* Testo della pagina:
◇ ◇ ◇
Beh, a dirla tutta, l’atteggiamento descritto nei film era la regola, nei rapporti tra il Regno Unito e i polacchi. Gli esempi non mancano.
Cominciamo dalle vicende narrate dal film. Il 13 aprile 1943 Radio Berlino diede la notizia del ritrovamento delle fosse di Katyń. All’epoca dei fatti quel luogo era occupato dai sovietici, e c’erano pochi dubbi sulle responsabilità russe. Il generale Władysław Sikorski (1881-1943), capo del governo polacco in esilio, pretese un’indagine da parte della Croce Rossa Internazionale. Churchill (1874-1965) e Roosevelt (1882-1945) fecero enormi pressioni su Sikorski perché rinunciasse all’inchiesta; e così fu. In seguito i russi poterono addossare la colpa ai tedeschi posticipando il massacro di un anno, quando la Wermacht occupò la zona di Katyń. Il film parla di strane morti collegate alla strage di ufficiali polacchi; e anche Sikorski morì in modo  sospetto. Il 4 luglio 1943, poco dopo la sua rinuncia all’inchiesta, il suo aereo ebbe un incidente che molti considerarono sospetto…
Andiamo avanti. Tutti conosciamo – o dovremmo conoscere – l’eroico sacrificio di moltissimi uomini del II Corpo d’Armata Polacco del generale Anders (1892-1970) che conquistarono Montecassino e si batterono nella terribile e decisiva battaglia di Ancona. Eppure molti pellegrini che si recano in visita alla Santa Casa di Loreto si stupiscono di vedere, sulle pendici del monte, un cimitero polacco. Bene: facciamo attenzione alle date. La battaglia di Ancona è tra il giugno e il luglio del 1944. La conferenza di Teheran che vide incontrarsi Churchill, Roosevelt, Stalin si tenne tra il 28 novembre e il primo dicembre del 1943. Significa che, quando i polacchi risalirono l’Italia con gli Alleati e si sacrificarono in sanguinosissime battaglie per liberarla dai tedeschi, erano già consapevoli del fatto che britannici e statunitensi avevano acconsentito a regalare la loro patria alla Russia sovietica.
◇ ◇ ◇
* Descrizione del compito: Secondo il testo della pagina, in che data Radio Berlino annunciò il ritrovamento delle fosse di Katyń? Per rispondere basarsi esclusivamente sul testo della pagina.

[Dati registrati]
◇ ◇ ◇
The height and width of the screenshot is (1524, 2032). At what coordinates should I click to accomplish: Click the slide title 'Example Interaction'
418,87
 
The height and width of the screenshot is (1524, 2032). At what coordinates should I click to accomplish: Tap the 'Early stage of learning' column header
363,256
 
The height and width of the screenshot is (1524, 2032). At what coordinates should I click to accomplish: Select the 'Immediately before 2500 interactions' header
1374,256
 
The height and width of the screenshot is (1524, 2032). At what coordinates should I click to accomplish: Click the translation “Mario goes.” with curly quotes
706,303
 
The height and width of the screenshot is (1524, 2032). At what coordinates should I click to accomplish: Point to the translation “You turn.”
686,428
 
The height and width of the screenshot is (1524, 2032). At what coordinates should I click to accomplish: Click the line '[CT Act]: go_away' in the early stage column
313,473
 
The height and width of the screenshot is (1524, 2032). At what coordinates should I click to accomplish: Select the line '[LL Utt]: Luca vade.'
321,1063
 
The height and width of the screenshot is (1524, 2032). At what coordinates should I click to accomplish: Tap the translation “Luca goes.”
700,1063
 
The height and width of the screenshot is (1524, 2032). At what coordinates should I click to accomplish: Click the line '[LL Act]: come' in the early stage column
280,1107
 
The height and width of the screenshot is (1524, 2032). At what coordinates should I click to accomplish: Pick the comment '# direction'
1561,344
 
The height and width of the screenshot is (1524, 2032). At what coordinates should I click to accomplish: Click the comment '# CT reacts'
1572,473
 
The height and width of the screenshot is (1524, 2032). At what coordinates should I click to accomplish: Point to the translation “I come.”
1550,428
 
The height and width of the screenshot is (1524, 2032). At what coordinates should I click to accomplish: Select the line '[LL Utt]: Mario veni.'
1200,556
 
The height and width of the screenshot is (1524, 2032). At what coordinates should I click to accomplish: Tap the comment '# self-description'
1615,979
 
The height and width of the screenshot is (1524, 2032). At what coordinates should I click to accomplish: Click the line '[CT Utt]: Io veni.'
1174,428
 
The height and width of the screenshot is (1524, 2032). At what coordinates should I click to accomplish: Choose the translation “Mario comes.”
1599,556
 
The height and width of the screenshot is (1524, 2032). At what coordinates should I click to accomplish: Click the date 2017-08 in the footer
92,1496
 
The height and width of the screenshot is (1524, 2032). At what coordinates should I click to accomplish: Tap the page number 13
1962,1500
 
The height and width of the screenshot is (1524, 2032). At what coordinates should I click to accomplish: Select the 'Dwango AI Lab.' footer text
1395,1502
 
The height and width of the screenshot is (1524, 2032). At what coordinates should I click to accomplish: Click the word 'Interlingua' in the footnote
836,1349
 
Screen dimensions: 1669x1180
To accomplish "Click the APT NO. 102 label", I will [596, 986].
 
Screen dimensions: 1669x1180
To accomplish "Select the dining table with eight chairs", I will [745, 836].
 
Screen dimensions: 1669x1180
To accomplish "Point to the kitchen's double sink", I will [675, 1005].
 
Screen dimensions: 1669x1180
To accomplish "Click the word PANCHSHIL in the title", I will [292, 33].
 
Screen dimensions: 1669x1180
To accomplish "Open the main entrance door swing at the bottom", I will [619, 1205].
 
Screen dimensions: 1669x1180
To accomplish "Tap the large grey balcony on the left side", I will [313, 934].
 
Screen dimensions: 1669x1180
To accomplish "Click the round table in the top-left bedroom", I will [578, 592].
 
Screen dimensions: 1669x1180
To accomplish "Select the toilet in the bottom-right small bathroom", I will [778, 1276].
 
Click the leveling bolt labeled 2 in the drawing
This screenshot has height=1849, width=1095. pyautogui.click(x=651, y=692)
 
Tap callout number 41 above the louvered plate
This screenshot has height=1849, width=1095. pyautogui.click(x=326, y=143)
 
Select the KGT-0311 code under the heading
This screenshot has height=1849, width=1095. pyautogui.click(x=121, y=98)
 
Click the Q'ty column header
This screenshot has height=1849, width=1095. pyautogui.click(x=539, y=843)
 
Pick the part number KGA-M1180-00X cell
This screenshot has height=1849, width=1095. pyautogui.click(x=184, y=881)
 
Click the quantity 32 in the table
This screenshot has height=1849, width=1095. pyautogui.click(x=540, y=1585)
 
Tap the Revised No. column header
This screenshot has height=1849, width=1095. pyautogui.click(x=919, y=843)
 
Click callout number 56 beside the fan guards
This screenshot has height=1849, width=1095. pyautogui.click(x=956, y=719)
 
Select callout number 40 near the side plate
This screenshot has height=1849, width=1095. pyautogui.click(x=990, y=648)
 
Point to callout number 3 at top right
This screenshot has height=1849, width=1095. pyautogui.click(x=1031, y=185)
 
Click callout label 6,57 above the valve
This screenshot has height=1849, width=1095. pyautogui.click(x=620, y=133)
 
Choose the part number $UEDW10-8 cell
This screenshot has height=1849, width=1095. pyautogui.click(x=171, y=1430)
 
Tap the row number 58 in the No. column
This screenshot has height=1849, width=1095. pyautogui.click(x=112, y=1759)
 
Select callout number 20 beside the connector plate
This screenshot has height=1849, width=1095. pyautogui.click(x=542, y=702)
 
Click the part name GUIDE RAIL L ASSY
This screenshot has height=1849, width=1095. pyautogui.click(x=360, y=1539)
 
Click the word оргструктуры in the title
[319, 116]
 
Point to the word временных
◇ ◇ ◇
* Output completo: Il 13 aprile 1943.